VoIP Industry Getting ‘Busy Signals’ from Small / Medium Businesses (SMBs)

A study of 300 SMB decision makers, and an analysis of the product and pricing strategies of major VoIP providers, conducted by the technology consulting firm Savatar and presented at the Fall VON 2005 Conference this week in Boston, reveals that the SMB market is ready to move to VoIP. Yet, in contrast, the study also shows that VoIP providers have not tuned their sales processes or their pricing and offering strategies for this market, and that SMB decision makers are unclear where to turn for the best VoIP options.
he major findings of the study demonstrate that the SMB market is still wide open for VoIP players who want to seize this growing segment of the industry:
Key Findings
* There is more work to be done in educating the SMB market about VoIP.
While there is general familiarity with VoIP (24% and 51% are “somewhat
familiar” or “familiar”), a striking 25% of SMB companies are
“unfamiliar” with VoIP and its advantages.
* Current pricing and service offers will likely create a commodity
spiral in the next 18 months — offering breakout opportunities for
companies who shift their positioning from a Return-on-Investment (ROI)
pitch to Total Cost of Ownership (TCO) models. Lowering monthly
recurring charges is a primary driver for most of this market (74%
indicate MRC as “compelling” or “very compelling”), yet lowering TCO
and easing administrative costs were almost equally important (73% and
68% respectively) for SMB decision makers.
* The SMB segment is wide open for traditional or new players to capture
the market. Respondents were evenly divided among traditional and non-
traditional telcos, ISPs, cable operators and equipment providers as to
who they might turn to for VoIP service. Thirteen percent weren’t sure
who to turn to for VoIP solutions.
* Traditional telcos, ISPs, and cable operators who have already deployed
VoIP aren’t succeeding in the high-touch, high-cost sales process
needed to convert this market. They may need to turn to channel
partners who have stronger knowledge of the product and can offer a
more “consultative selling” process.
* There is a growing opportunity in the SMB market for providers to offer
related services such as Web collaboration tools, email hosting, and
high-speed data services as part of new VoIP offerings.

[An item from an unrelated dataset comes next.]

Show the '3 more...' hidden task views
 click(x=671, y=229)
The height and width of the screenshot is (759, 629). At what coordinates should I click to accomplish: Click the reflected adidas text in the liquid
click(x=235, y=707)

* VoIP delivery models — premise-based or managed services — are not
well understood by the SMB market. More than 50% of the respondents
weren’t aware of the different internal and external delivery options
available to them.
“The small and medium business market is that gem the entire VoIP industry is chasing, yet this segment isn’t well educated about the benefits of VoIP,” said John Macario, president of Savatar. “VoIP providers are struggling to reposition their product, services and pricing for SMBs, and are looking at some dramatic changes in their sales processes, service offerings and pricing structures to reach and serve this market.”
One element of the study was an in-depth analysis of product, pricing and service offerings, as well as an examination of the sales processes used by leading VoIP providers. The analysis revealed that traditional telemarketing and high-touch sales meetings are either not working or not sustainable in this market.
“The data shows that SMB decision markers are pretty sophisticated and need a more consultative sales process, not just a sales call touting a bunch of features,” said Richard Grange, president and CEO of New Global Telecom (http://www.ngt.com/), one of the sponsors of this study. “We see the VoIP industry turning to channel partners who can help penetrate this market.”
This study, unveiled at the Fall VON 2005 conference, offers one of the first detailed views of the SMB VoIP market and the product, positioning and total cost-of-ownership factors that will drive this industry segment.